This is an explanation of why someone with a ColdFusion application that uses User-based Security Models can get themselves into a connection pool deadlock, resulting in "Timeout trying to establish connection" errors even when the database sees no requests for connections coming in.

This follows up on a previous blog entry here that describes User-based Security Models with regard to connection pooling in general. If your're reading this and are confused, try reading the other blog entry first.

This blog entry regards thread dumps like the one below, so take a look at it before getting started.

User-based Security can be described as using unique username and password combinations passed through the CFQuery/CFStoredProc tag, often a requirement for databases configured for User-based Security. In this case the username/password combination often comes directly from end user logins on the application.




This regards the "Timed out trying to establish connection" errors with ColdFusion MX servers of version 6.1 U1.

I reviewed the case histories and the current stack traces recently provided from both of you, and we've arrived a hypothesis that fits well. Skip to the bottom for the conclusion, the rest is explanation. Reviewing the source code for JDBCPool we confirmed that the web threads in the thread dumps were checking the connection pool to obtain a connection once per second until the DSN Login Timeout limit is reached. Each thread in JDBCPool created a lock while it checked the pool and then released the lock at the end of the one second interval before creating/releasing the lock again. The thread dump caught the web threads all doing the same thing, checking the connection pool to see if a connection was free.

As mentioned earlier, the primary cause of "Timed out trying to establish connection" is that the JDBC driver simply didn't receive a reply from the database server to the TCP connection when first trying to create a connection to be used and then added to the pool. If the database server wasn't reachable at all then the error would be "Error establishing socket" instead.
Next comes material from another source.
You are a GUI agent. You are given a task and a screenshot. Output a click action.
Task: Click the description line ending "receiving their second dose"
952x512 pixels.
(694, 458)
We assume that the connection pool was full. Not being able to get a connection from the connection pool is a third cause of the "Timed out trying to establish connection" error. Since the thread was trying to get a connection from the pool and the pool was full with busy connections, the database administrators wouldn't see any new requests for connections coming in, which is exactly what they observed in earlier email threads. When you restarted the CF server, that killed the connection pool, and the DBA then saw a "stream of connections" from the server in question just after that because ColdFusion was handling requests for new connections and filling up the connection pool again.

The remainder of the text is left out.